(GIVEN PASSAGE Opens)

[W] [TRT] onnx2trt_utils.cpp:377: Your ONNX model has been generated with INT64 weights, while TensorRT does not natively support INT64. Attempting to cast down to INT32.
[W] Could not read timing cache from: C:\Users\......\AppData\Roaming\SVP4\cache\Program Files (x86)/SVP 4/rife\models\rife\rife_v4.4.onnx.min64x64_opt2560x1440_max2560x1440_fp16_trt-8502_cudnn_I-fp16_O-fp16_NVIDIA-GeForce-GTX-1070_a8b3b7a9.engine.cache.
[TRT] CUDA lazy loading is not enabled. Enabling it can significantly reduce device memory usage. See `CUDA_MODULE_LOADING` in https://docs.nvidia.com/cuda/cuda-c-pro … l#env-vars
Is something wrong with NVIDIA TensorRT?
What to do?
I have read the:
Module loading
CUDA_MODULE_LOADING
DEFAULT, LAZY, EAGER
Specifies the module loading mode for the application. When set to EAGER, all kernels from a cubin, fatbin or a PTX file are fully loaded upon corresponding cuModuleLoad* API call. This is the same behavior as in all preceding CUDA releases. When set to LAZY, loading of a specific kernel is delayed to the point a CUfunc handle is extracted with cuModuleGetFunction API call. This mode allows for lowering initial module loading latency and decreasing initial module-related device memory consumption, at the cost of higher latency of cuModuleGetFunction API call. Default behavior is EAGER. Default behavior may change in future CUDA releases.

(GIVEN PASSAGE Closes)
(DATA TO EXAMINE Opens)

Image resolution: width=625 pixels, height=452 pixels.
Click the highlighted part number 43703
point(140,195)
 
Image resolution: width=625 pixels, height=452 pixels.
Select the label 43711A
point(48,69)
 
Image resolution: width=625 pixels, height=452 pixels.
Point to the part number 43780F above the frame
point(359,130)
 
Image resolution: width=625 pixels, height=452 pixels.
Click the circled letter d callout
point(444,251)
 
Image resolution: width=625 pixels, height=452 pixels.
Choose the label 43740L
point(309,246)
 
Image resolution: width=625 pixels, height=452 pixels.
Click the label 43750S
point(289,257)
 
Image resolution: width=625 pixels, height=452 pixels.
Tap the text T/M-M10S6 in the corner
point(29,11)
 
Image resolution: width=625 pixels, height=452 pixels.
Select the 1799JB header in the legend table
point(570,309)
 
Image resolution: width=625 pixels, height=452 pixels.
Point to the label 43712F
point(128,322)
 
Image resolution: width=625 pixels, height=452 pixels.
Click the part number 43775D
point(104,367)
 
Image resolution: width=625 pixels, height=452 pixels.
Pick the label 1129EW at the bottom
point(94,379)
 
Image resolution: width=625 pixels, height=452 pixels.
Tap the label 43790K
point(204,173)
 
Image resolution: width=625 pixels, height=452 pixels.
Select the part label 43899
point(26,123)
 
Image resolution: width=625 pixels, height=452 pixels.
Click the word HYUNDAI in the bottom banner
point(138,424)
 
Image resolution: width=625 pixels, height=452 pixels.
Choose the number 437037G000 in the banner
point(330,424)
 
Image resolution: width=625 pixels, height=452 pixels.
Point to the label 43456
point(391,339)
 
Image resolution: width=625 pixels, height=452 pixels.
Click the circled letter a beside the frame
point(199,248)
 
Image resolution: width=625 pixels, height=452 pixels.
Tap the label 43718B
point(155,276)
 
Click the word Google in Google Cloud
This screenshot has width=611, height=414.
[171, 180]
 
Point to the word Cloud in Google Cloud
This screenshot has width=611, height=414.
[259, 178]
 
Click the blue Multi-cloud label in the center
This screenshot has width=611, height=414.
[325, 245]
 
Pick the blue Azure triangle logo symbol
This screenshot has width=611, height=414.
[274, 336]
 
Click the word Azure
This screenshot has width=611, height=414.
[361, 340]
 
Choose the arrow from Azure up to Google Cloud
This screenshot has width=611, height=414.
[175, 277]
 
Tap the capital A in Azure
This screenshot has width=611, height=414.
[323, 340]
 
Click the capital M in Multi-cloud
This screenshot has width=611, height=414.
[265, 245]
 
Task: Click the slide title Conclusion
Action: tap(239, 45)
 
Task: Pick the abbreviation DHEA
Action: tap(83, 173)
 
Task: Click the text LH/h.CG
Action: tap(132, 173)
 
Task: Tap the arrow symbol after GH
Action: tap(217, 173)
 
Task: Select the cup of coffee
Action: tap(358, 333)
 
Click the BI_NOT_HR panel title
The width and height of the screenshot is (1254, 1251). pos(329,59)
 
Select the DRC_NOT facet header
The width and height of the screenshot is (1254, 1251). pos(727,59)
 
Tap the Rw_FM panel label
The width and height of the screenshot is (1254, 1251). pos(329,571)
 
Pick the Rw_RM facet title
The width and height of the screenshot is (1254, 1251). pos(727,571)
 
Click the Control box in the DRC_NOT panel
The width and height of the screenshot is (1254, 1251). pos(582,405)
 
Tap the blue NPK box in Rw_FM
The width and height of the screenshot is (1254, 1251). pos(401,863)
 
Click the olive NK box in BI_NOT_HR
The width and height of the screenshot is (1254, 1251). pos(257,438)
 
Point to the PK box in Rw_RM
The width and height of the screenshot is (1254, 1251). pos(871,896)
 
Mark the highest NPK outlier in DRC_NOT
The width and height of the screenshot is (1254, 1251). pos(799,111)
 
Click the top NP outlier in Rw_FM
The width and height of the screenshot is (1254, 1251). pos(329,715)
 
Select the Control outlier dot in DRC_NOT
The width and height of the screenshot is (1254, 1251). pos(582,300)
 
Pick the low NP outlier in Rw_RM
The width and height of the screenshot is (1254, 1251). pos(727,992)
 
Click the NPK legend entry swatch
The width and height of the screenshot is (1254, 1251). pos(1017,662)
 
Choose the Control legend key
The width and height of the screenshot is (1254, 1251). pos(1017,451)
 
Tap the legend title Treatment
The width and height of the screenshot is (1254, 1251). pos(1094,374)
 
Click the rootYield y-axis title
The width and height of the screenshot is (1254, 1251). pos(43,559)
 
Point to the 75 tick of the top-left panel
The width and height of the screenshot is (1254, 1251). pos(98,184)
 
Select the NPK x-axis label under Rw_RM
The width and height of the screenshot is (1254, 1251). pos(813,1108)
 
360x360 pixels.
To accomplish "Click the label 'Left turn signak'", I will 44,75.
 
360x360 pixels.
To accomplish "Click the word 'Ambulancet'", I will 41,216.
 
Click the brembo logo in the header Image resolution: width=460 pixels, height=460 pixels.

(DATA TO EXAMINE Closes)

— EXERCISE GOAL —
Can you rewrite the forum post between "[W] Could not" and "with NVIDIA TensorRT?", inclusive, changing "timing cache" to "engine cache"? These entries have nothing to do with the forum post.

— TASK OUTPUT —
[W] Could not read engine cache from: C:\Users\......\AppData\Roaming\SVP4\cache\Program Files (x86)/SVP 4/rife\models\rife\rife_v4.4.onnx.min64x64_opt2560x1440_max2560x1440_fp16_trt-8502_cudnn_I-fp16_O-fp16_NVIDIA-GeForce-GTX-1070_a8b3b7a9.engine.cache.
[TRT] CUDA lazy loading is not enabled. Enabling it can significantly reduce device memory usage. See `CUDA_MODULE_LOADING` in https://docs.nvidia.com/cuda/cuda-c-pro … l#env-vars
Is something wrong with NVIDIA TensorRT?